The Atlanta criteria, recently revised in 2013 by Banks et al. (2013), constitute a classification system for acute pancreatitis primarily designed for adults. It's important to note that adult patients typically differ from children in their predisposition to acute pancreatitis, often stemming from other underlying comorbidities.

According to the study carried out by the Nordic Society of Pediatric Hematology and Oncology (NOPHO) ALL2008, which evaluated the association of the use of Peg ASN with pancreatitis, forty-five patients (5.9%) developed AAP after a median of five doses (113) and 11 days (8-13 days) from the last administration of PEG ASN (Schmiegelow et al., 2010). Of those, thirteen patients developed pseudocysts (30%), and 11 patients developed necrosis (25%). One patient died of pancreatitis. All patients had symptoms of AAP: abdominal pain in 41 patients (93%), nausea in 31 patients (71%), and vomiting in 28 patients (64%). Nine patients experienced back pain (21%), and six patients experienced shoulder pain (14%) (Schmiegelow et al., 2010).

Although expert panel recommendations for adolescent and adult patients experiencing AAP do exist (Stock et al., 2011), similar guidelines for children are not available.

Usually, the treatment of PEG ASN-related acute pancreatitis is supportive with the aim of reducing potential complications (Figure 1) (Gardner et al., 2009).

FIGURE 1
Diagnosis and management of asparaginase-associated pancreatitis. Adapted from an article by Raja et al. Asparaginase-associated pancreatitis in children. British Journal of Hematology, 2012; 159 (1): 18-27.

Several randomized controlled trials of non-ASN pancreatitis in adults have shown that early enteral feeding reduces the incidence of complications (Petrov et al., 2006; Wu et al., 2010). Studies in children are limited, but early administration of adequate fluid resuscitation is generally recommended (Gardner et al., 2009).

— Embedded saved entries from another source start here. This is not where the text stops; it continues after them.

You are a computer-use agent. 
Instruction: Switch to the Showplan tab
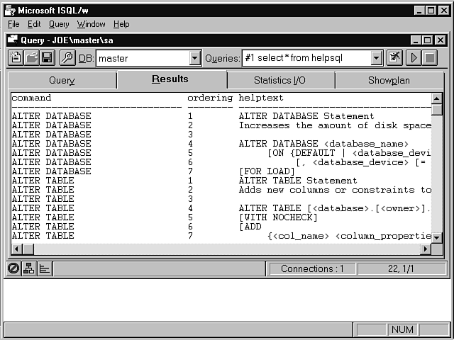[x=388, y=80]
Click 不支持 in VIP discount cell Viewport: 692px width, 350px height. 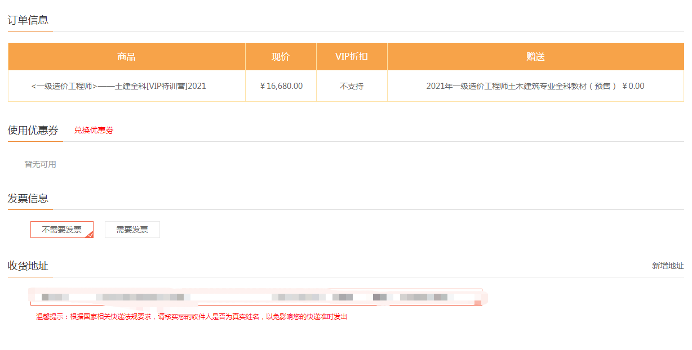352,86
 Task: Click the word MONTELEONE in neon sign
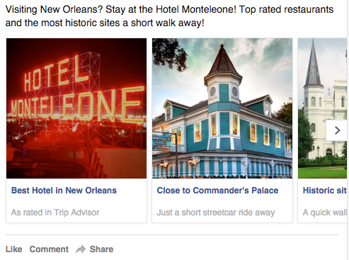(x=77, y=106)
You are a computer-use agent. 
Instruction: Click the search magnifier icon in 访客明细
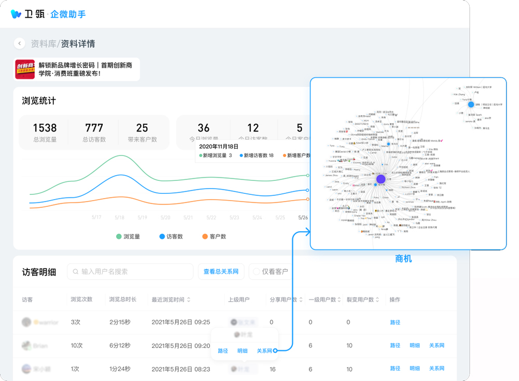point(76,272)
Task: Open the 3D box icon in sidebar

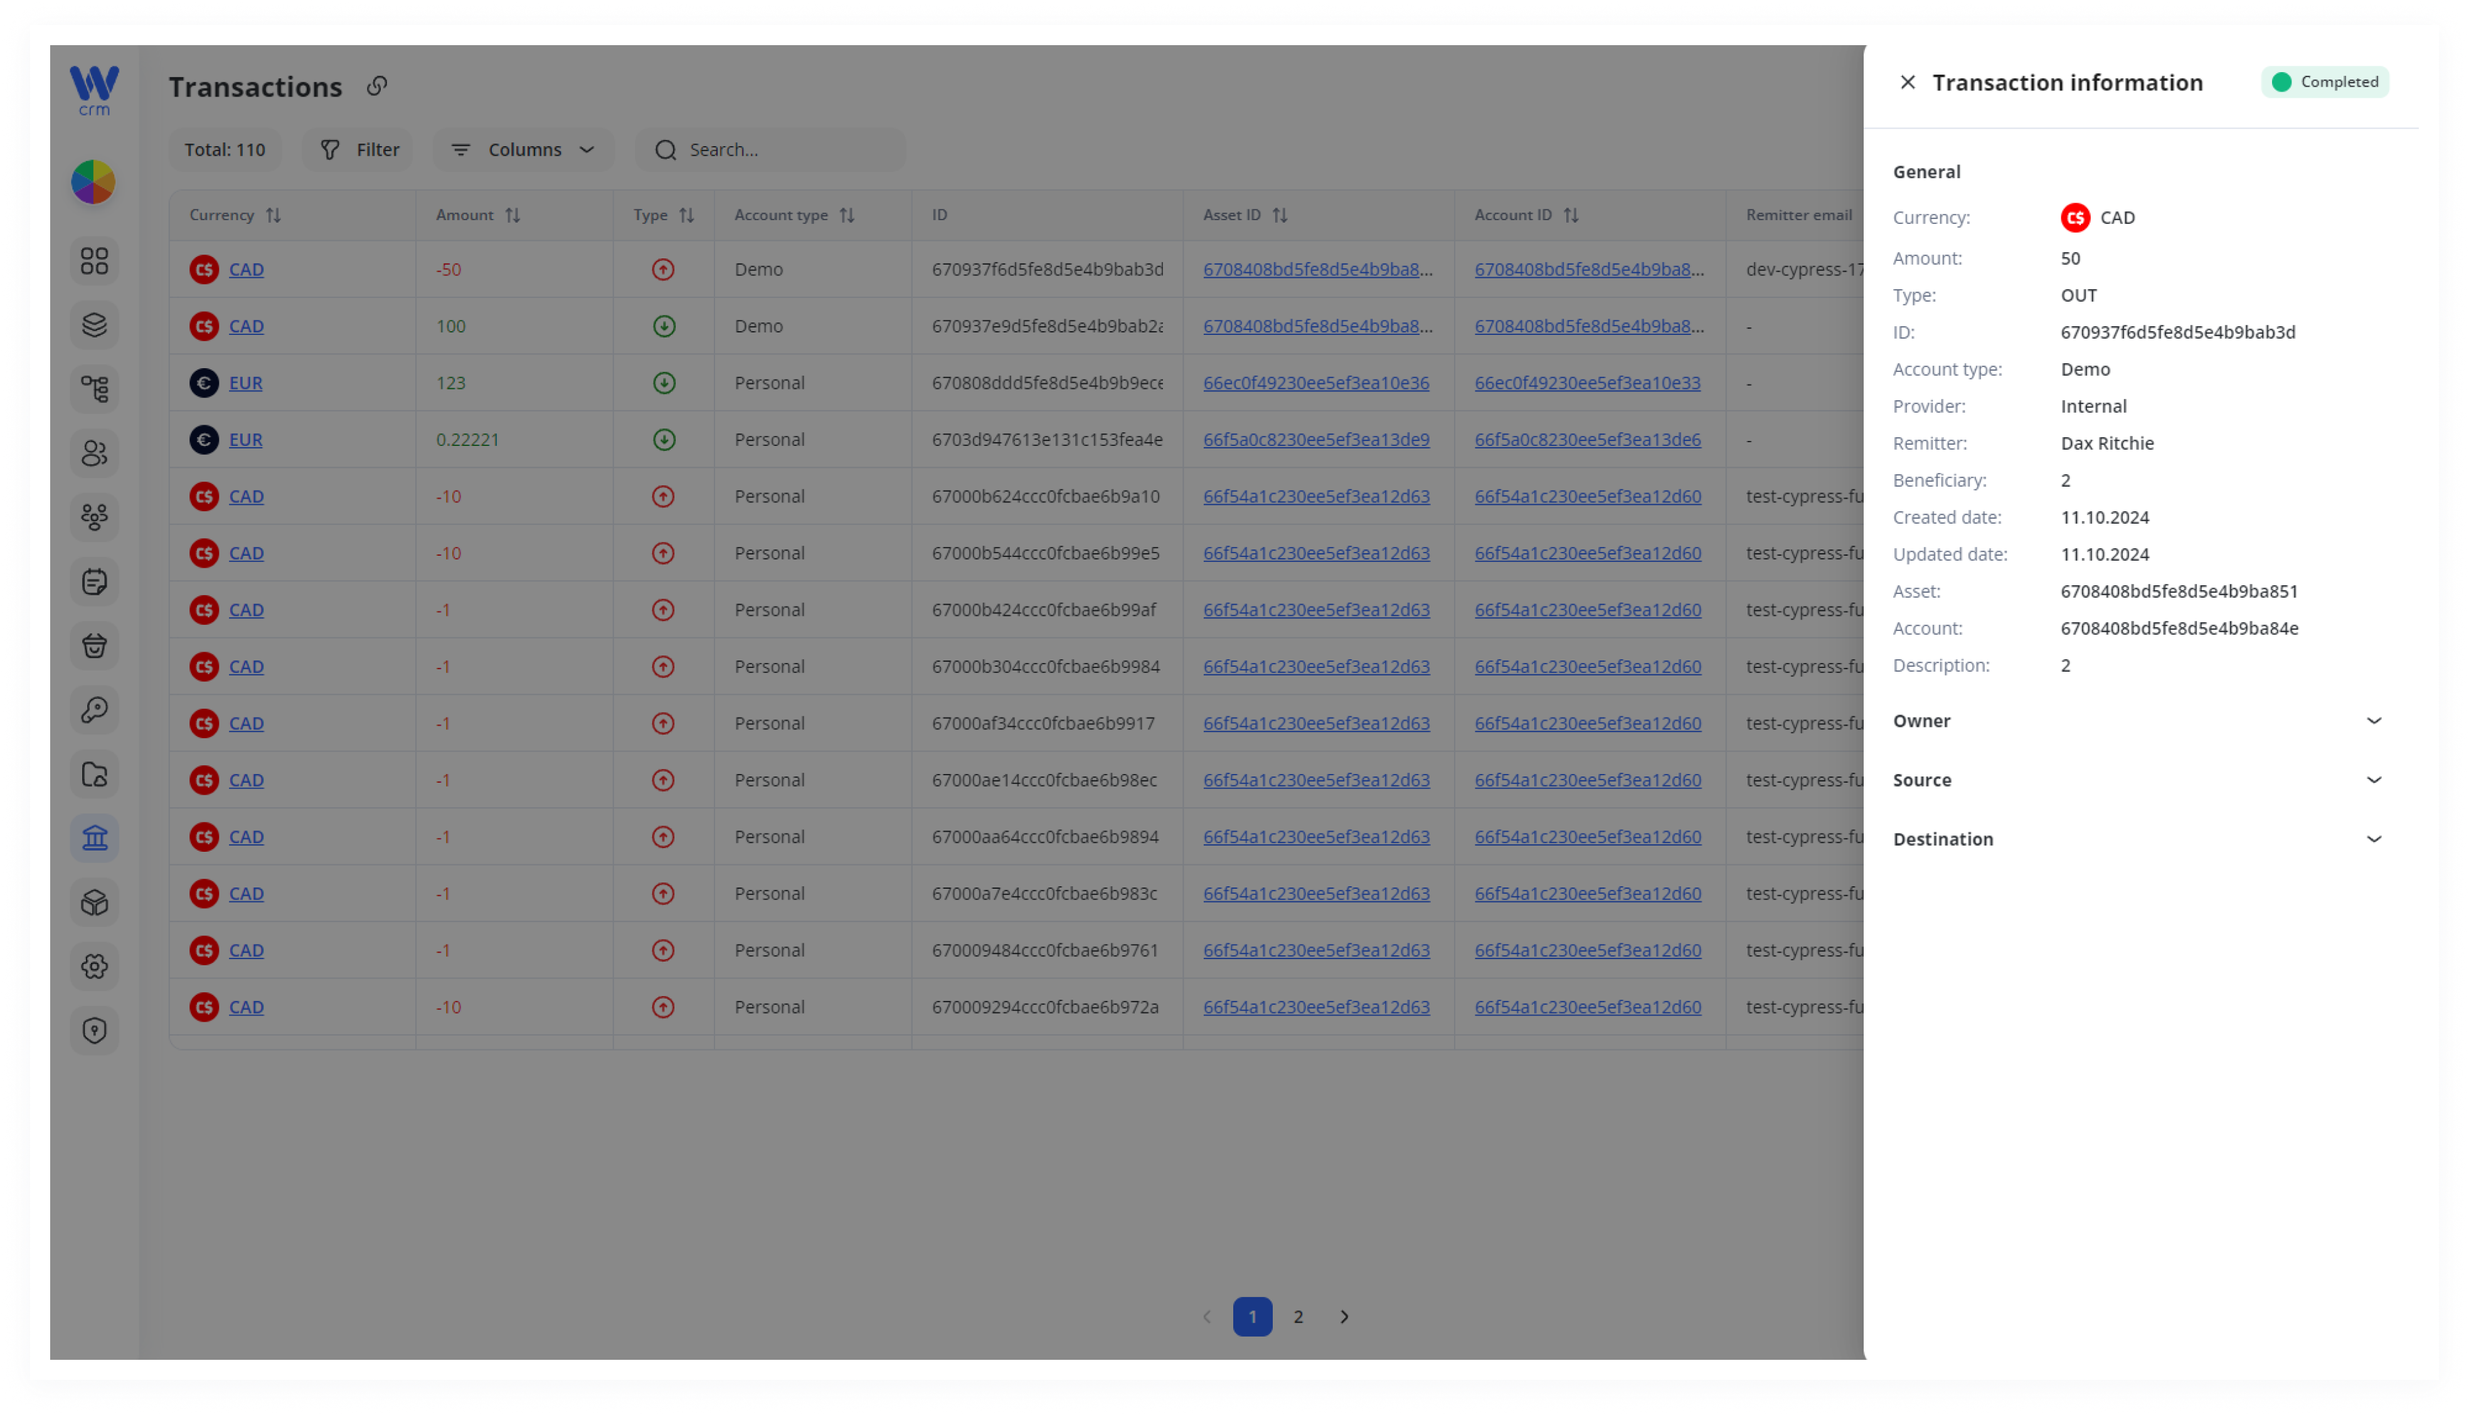Action: pyautogui.click(x=94, y=902)
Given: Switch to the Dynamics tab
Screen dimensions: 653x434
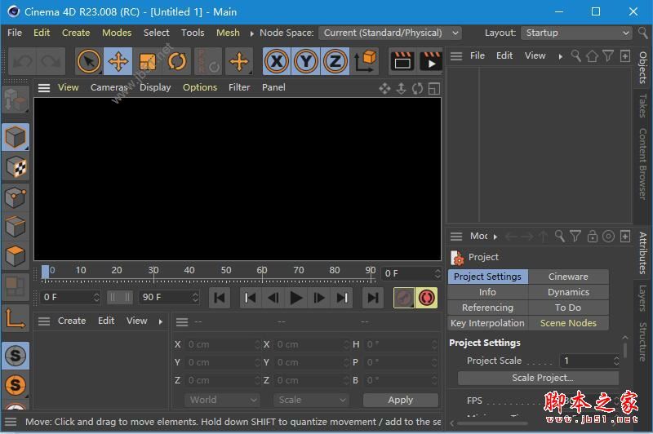Looking at the screenshot, I should coord(568,292).
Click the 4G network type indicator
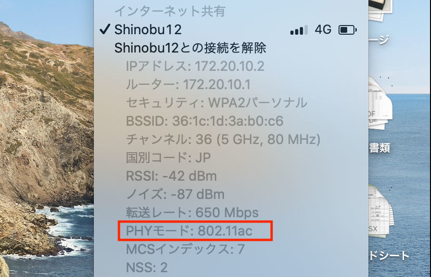 click(323, 29)
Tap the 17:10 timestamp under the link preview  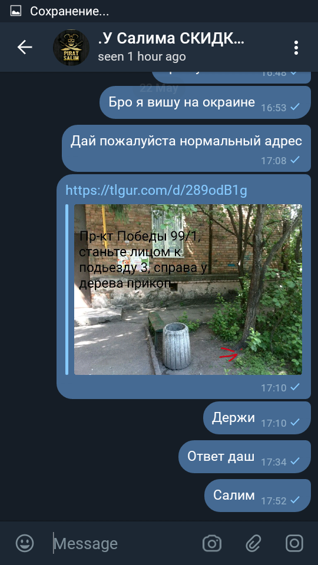coord(274,388)
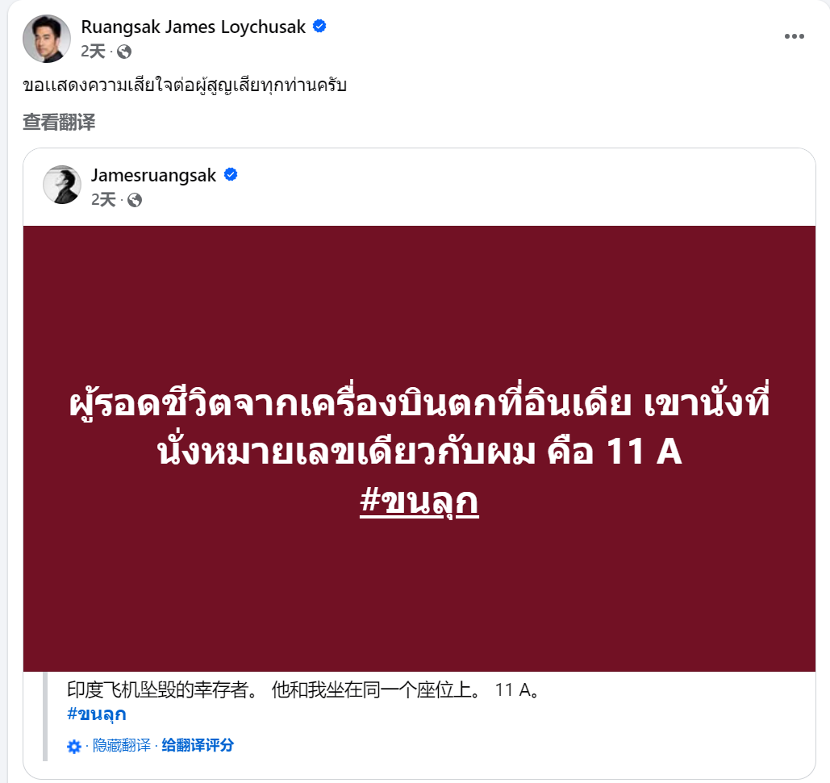Viewport: 830px width, 783px height.
Task: Open the three-dot post options menu
Action: tap(794, 36)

It's crucial to highlight that decreased exposure to L-ASN due to treatment discontinuation, often prompted by toxicity concerns, has been associated with reduced event-free survival in childhood ALL, as reported by Silverman et al. in 2001. This underscores the significance of addressing the possibility of reexposure to L-ASN in post-acute pancreatitis treatment protocols.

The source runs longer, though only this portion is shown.